The new research, conducted by investigators in Bulgaria and Germany, tested the epidermal barrier function and moisture levels in the skin’s protective outer layer on the forearms and nasolabial folds (the “laugh lines” that run from the nose to the corner of the mouth), including 28 subtype 1 (erythematotelangiectatic) rosacea patients, 31 patients with atopic dermatitis and 32 control subjects with healthy skin.1 Solutions of sodium lauryl sulfate (SLS), a common irritant found in shampoos and laundry detergents, and water in seven concentrations, ranging from 20 percent SLS to 0.1 percent SLS, were applied to the arms and faces of the subjects to determine the irritation threshold for each person.
The researchers found in general that the greater the sensitivity to SLS, the higher the level of transepidermal water loss and the lower the level of hydration in the outer skin layer. In atopic dermatitis patients, the dehydration was significant on both the face and arm, while rosacea patients showed impaired barrier function and dehydrated skin only on their faces.

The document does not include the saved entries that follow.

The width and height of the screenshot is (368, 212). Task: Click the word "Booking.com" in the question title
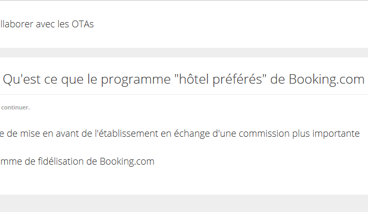coord(326,79)
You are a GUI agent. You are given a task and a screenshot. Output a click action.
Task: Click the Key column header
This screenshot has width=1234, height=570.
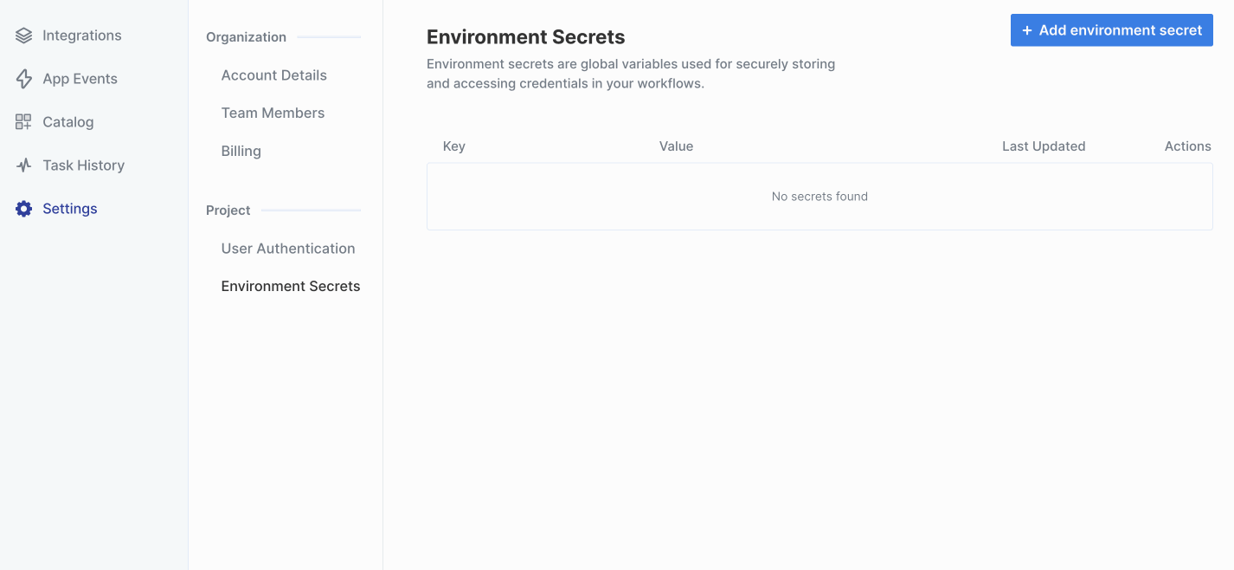(453, 146)
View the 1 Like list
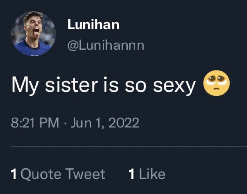 pos(147,174)
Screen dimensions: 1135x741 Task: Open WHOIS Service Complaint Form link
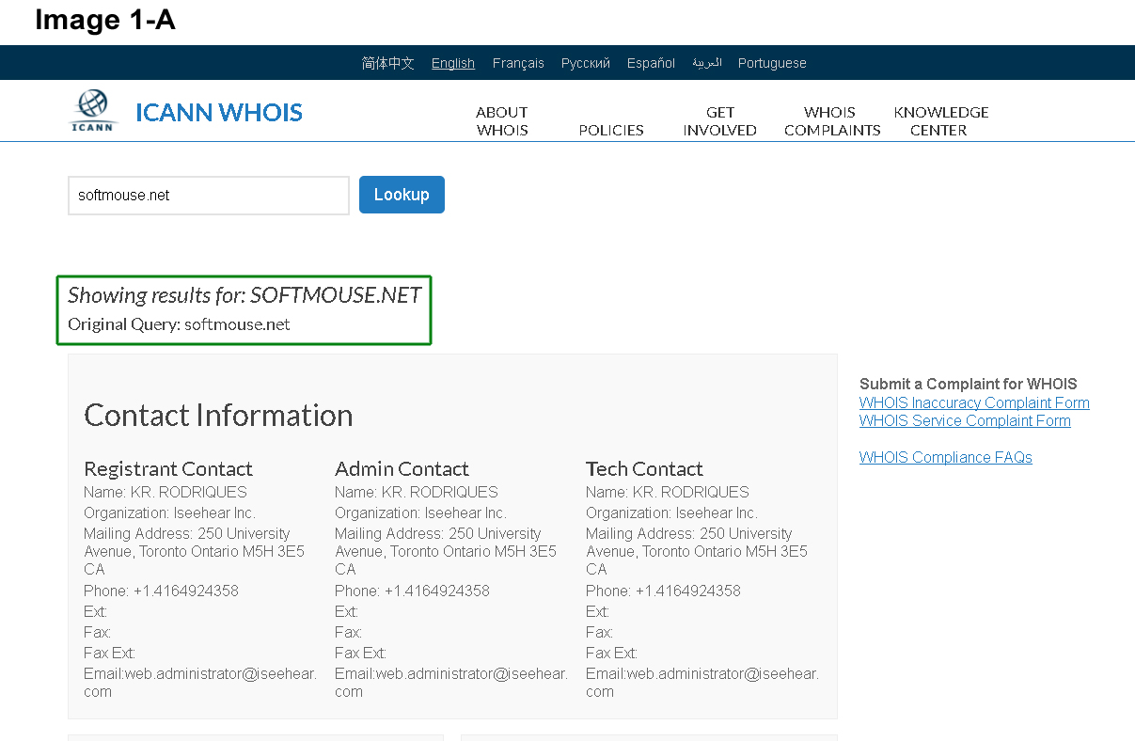tap(965, 420)
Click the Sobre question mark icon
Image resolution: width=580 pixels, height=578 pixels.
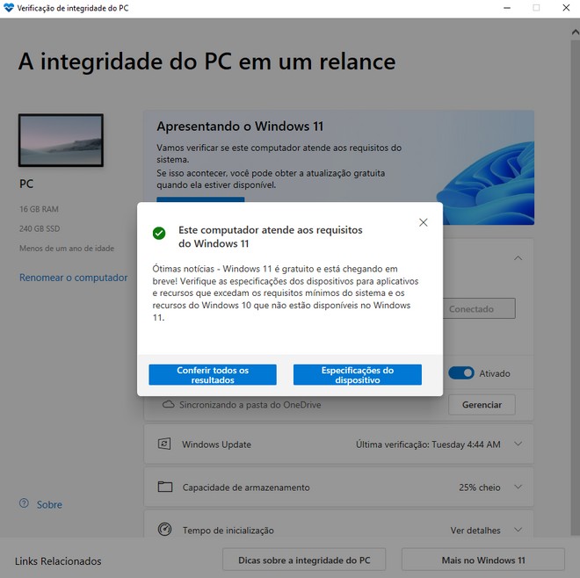tap(24, 503)
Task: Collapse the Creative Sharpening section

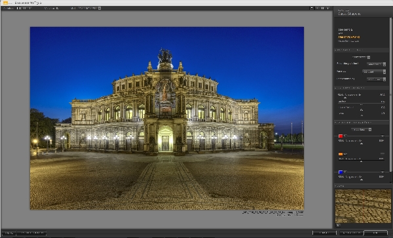Action: pos(335,88)
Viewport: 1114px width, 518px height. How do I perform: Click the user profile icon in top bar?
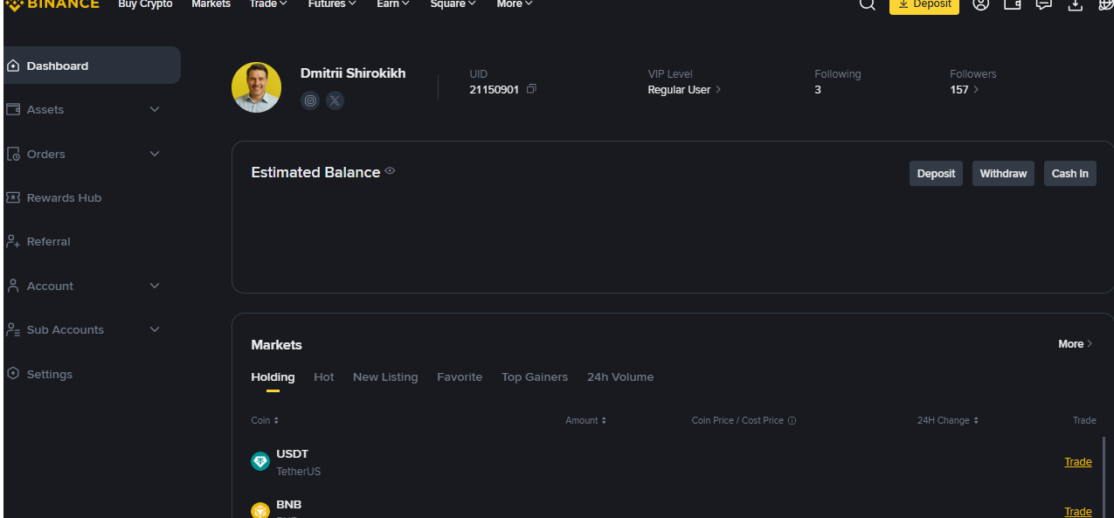pos(980,5)
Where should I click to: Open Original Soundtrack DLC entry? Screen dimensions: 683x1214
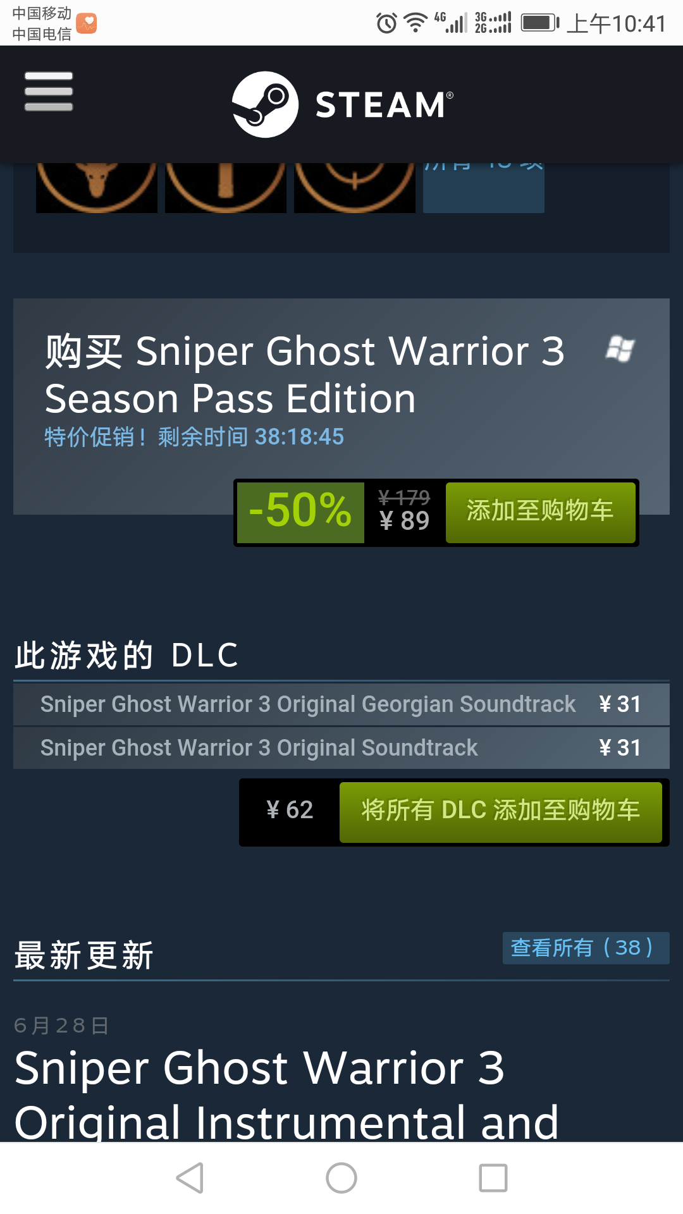coord(342,747)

“This study confirms the generalized deficiency of epidermal barrier function in atopic dermatitis and the local deficiency in erythematotelangiectatic rosacea skin,” said Dr. Mark Dahl, chairman of the National Rosacea Society Medical Advisory Board, in a comment to The New England Journal of Medicine. “Daily moisturization of facial skin and continuous avoidance of irritating chemicals represent good practice.”
1. Darlenski R, Kazandjieva J, Tsankov N, Fluhr JW. Acute irritant threshold correlates with barrier function, skin hydration and contact hypersensitivity in atopic dermatitis and rosacea. Exp Dermatol 2013;22:752-753.